Reputation: 149
I have a public property in my code behind named Tab which I'm trying to access in the pages aspx file with javascript but I'm not sure how to get the right value.
This gives me the value I want
alert('<% Response.Write(this.Tab); %>');
This does not
var x = <% =this.Tab %>;
alert(x);
Any ideas?
Upvotes: 5
Views: 28374
Reputation: 6612
Two methods to do it, one is
var y = '<%=this.Tab %>';
You can also use JavaScriptSerializer in the code behind and have a method to return value of your variable to javaScript code. This helps if you want to return your private data as well and also you can implement more logic to get the values if you want.
Your code behind-
protected string GetTabValue()
{
// you can do more processing here
....
....
// use serializer class which provides serialization and deserialization functionality for AJAX-enabled applications.

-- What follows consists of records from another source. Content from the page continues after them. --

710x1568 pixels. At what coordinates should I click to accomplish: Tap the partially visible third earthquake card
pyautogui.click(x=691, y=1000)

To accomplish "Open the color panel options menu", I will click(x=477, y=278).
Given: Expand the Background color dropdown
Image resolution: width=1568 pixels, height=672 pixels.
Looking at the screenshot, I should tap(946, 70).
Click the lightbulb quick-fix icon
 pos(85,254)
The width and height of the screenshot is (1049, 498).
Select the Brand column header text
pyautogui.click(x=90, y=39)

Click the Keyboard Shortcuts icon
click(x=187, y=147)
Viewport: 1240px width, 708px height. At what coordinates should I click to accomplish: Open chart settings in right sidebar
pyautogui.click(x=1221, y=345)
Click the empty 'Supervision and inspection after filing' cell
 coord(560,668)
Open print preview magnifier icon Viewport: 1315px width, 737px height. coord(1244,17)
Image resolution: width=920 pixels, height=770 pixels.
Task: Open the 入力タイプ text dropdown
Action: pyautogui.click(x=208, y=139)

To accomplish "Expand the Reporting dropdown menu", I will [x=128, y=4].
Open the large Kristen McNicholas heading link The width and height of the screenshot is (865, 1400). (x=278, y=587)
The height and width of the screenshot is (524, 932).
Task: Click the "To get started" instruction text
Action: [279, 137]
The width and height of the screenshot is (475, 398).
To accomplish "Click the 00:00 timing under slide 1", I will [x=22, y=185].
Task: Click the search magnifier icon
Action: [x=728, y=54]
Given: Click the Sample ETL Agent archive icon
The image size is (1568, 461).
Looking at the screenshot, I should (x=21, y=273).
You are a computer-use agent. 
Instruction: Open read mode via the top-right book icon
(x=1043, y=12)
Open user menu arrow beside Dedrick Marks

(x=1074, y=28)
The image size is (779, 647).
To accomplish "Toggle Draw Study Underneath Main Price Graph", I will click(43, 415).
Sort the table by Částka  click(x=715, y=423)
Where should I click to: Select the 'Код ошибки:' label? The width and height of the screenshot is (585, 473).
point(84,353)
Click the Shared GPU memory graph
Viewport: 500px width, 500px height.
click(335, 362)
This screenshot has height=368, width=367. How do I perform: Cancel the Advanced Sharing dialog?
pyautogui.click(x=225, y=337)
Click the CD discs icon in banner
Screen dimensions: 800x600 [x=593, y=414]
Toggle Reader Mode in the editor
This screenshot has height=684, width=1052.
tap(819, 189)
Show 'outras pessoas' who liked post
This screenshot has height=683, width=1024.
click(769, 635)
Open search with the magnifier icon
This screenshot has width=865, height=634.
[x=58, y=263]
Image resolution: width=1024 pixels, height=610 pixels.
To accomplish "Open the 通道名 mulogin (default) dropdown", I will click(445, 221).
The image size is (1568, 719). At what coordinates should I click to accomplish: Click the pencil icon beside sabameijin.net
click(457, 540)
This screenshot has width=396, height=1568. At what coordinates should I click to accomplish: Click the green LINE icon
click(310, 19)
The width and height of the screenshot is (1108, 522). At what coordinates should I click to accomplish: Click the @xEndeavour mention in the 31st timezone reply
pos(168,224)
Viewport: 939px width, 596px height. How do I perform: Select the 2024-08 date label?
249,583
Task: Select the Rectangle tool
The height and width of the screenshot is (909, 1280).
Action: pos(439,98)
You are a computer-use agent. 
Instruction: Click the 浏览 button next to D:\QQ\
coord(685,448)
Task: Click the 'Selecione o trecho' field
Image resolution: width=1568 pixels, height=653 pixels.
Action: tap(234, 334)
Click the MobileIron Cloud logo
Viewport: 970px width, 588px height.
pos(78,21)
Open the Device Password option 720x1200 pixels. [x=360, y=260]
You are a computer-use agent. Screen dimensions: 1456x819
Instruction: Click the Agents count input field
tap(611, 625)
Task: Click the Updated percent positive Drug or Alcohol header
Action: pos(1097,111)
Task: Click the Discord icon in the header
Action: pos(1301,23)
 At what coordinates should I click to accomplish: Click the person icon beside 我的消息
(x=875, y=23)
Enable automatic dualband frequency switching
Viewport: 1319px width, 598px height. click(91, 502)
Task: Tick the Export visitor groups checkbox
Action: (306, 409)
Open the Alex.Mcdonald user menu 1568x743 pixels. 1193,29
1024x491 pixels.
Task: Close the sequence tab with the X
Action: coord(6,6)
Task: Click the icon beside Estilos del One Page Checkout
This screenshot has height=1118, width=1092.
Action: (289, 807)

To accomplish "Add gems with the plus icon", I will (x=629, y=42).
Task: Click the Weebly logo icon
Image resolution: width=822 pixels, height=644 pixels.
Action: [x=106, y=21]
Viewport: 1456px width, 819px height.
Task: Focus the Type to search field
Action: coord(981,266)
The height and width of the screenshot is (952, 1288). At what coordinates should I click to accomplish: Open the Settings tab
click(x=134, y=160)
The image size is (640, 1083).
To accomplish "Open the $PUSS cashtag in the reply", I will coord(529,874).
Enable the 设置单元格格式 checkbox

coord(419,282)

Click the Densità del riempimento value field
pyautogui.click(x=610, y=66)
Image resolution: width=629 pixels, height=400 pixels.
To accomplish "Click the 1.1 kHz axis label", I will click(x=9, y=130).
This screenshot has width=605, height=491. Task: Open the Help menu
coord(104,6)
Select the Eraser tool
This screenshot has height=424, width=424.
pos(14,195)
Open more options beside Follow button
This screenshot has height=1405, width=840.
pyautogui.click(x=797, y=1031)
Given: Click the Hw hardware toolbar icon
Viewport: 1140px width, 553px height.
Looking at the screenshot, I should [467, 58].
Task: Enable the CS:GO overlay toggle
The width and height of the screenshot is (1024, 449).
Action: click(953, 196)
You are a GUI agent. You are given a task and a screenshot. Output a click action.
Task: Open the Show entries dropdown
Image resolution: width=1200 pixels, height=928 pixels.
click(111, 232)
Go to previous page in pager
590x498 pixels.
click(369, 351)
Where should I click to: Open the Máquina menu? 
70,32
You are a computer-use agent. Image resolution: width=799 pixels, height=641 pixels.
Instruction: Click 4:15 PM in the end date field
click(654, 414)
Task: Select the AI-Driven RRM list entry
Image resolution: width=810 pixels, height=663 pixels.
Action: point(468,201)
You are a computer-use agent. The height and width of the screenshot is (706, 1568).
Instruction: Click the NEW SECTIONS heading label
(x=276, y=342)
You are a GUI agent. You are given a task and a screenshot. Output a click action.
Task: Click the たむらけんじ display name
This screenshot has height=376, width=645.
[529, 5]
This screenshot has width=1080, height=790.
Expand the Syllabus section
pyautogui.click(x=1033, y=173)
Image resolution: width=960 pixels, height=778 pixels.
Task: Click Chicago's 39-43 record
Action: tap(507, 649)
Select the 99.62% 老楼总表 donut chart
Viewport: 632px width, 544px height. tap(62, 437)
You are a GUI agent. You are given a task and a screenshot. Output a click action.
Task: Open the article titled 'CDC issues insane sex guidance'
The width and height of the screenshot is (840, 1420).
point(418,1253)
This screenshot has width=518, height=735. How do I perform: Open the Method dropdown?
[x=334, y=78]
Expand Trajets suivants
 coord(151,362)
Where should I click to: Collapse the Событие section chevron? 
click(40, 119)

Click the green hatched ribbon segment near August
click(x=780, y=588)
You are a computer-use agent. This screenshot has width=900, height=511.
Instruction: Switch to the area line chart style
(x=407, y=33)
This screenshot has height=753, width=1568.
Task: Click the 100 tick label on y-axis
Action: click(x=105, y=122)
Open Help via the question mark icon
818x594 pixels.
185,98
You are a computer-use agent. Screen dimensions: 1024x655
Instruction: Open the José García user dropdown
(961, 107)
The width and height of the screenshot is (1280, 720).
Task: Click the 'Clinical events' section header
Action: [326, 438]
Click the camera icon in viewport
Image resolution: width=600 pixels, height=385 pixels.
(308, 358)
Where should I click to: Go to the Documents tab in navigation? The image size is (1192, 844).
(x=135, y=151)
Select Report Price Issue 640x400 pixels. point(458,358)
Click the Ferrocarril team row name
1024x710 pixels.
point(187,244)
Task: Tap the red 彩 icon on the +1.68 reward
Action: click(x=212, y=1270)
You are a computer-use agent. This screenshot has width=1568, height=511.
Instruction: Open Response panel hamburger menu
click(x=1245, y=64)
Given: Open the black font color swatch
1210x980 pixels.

JavaScriptSerializer jSerializer=new JavaScriptSerializer();
// serialize your object and return a serialized string
return jSerializer.Serialize(Tab);
}
Your aspx page
var x = '<%=GetTabValue()%>';
// called server side method
alert(x);
You can also user javascript eval function to deserialize complex data structures.
Upvotes: 0
Reputation: 207557
If you view the source you are probably seeing
var x = mystring;
I would guess you want the quotes too
var x = "<%= this.Tab %>";
Instead of having code inline, why don't you look at RegisterStartUpScript or RegisterClientScriptBlock.
Upvotes: 8
Reputation: 414086
What about
var x = "<% =this.Tab %>";
? It depends on what the value is of course, but you have to generate valid JavaScript. Indeed, if it's a string, you'll probably want to do more than just quote it unless you have complete control over its value and you know for sure that the value itself won't contain a quote character.
Upvotes: 2
Reputation: 17314
if this.Tab
is a string instead of a number, the JS will break because you didn't put quotes around it in the second example.